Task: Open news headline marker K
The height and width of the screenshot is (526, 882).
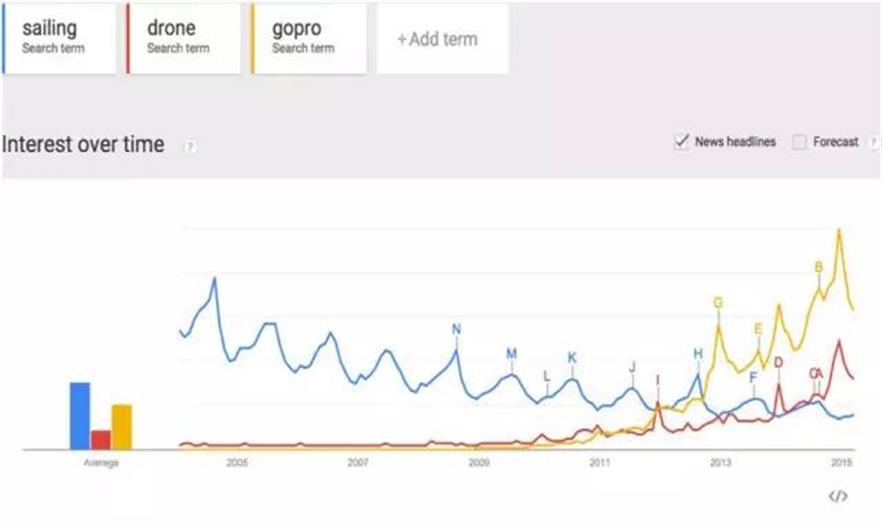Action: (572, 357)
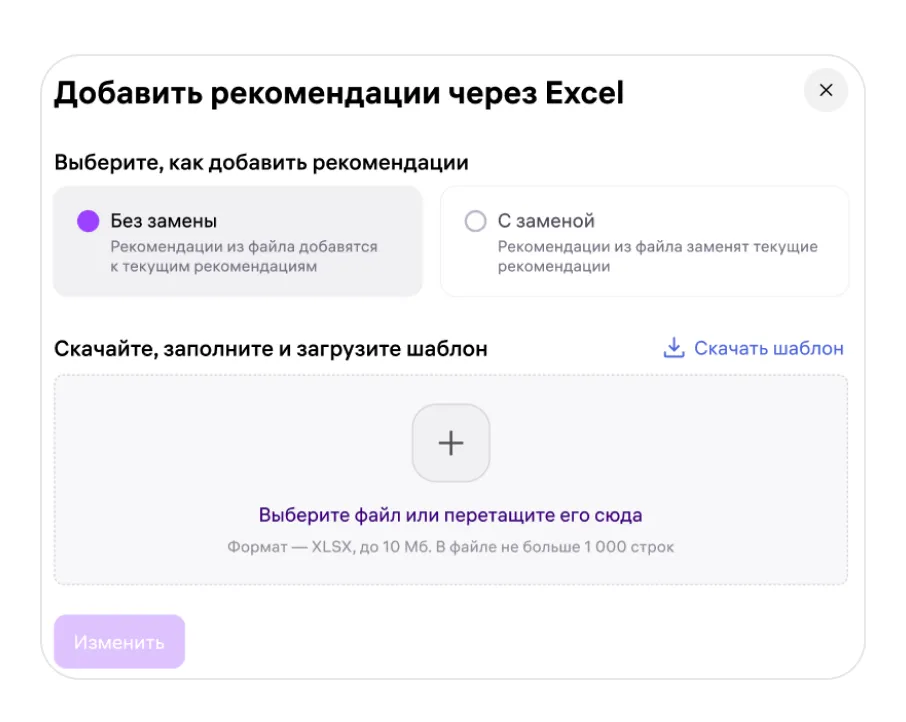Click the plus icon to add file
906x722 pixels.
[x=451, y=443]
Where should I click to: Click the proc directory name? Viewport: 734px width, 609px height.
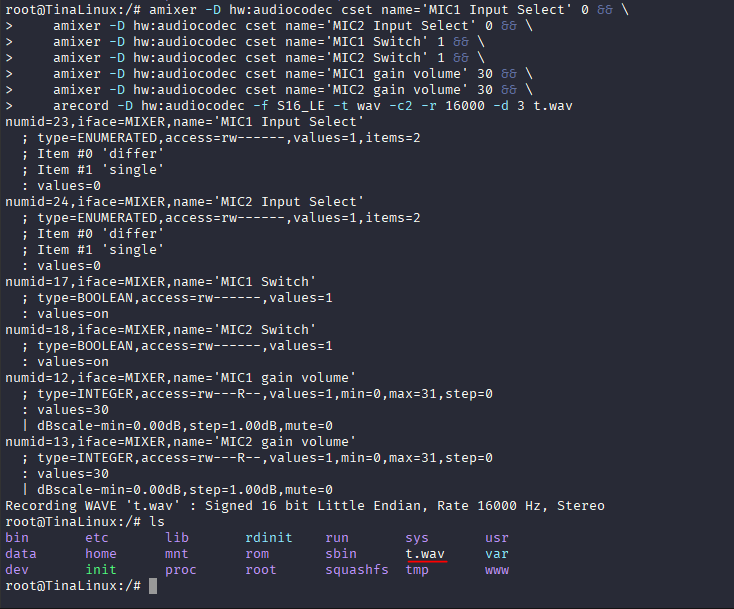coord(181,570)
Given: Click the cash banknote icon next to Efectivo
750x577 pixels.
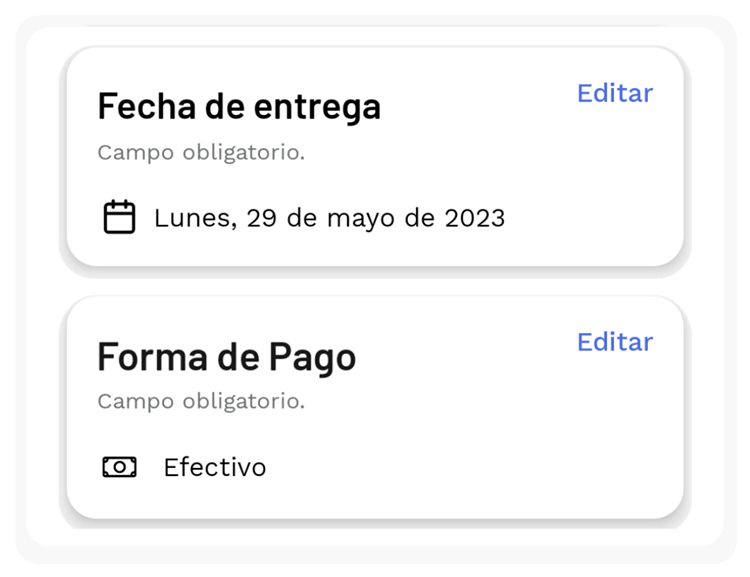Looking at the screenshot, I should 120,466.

****************

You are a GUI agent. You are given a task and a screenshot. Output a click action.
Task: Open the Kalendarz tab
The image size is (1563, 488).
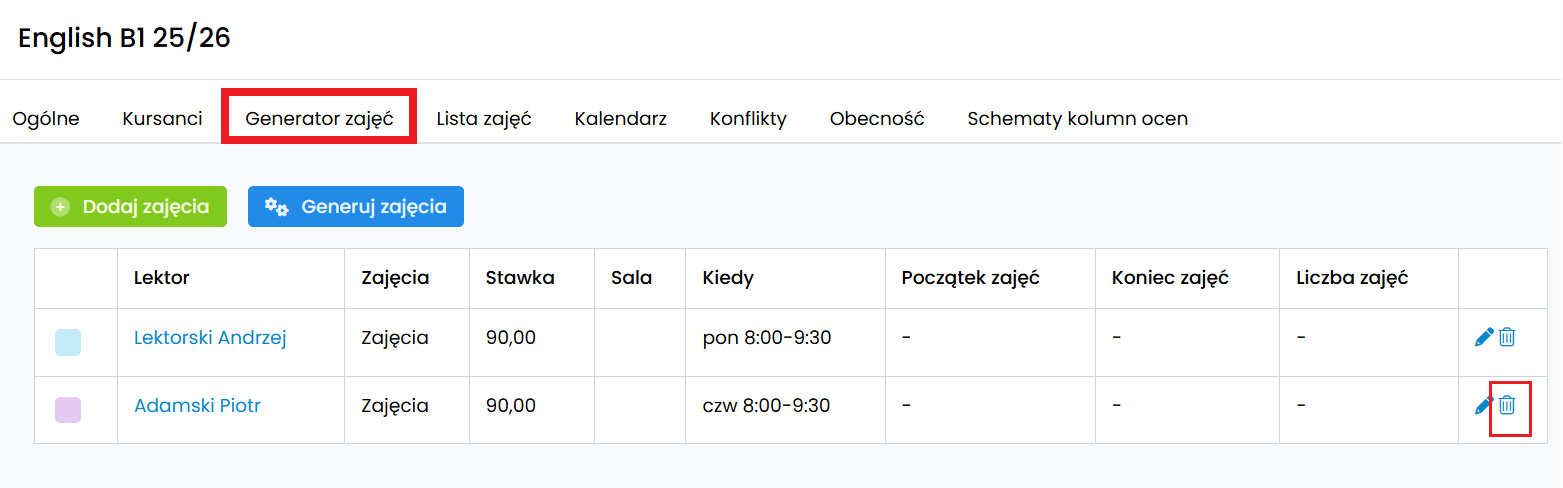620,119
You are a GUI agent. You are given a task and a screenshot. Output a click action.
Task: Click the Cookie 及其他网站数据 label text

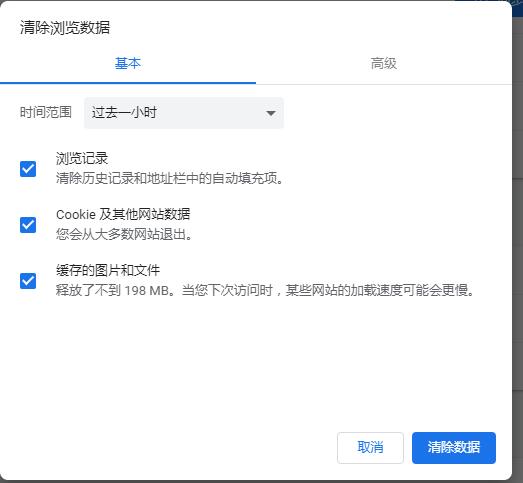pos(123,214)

****************

### [Task objective]
Copy out each line carrying the string "Open" from the data.

### [Task result]
Task: Open news headline marker K
Task: Open the Kalendarz tab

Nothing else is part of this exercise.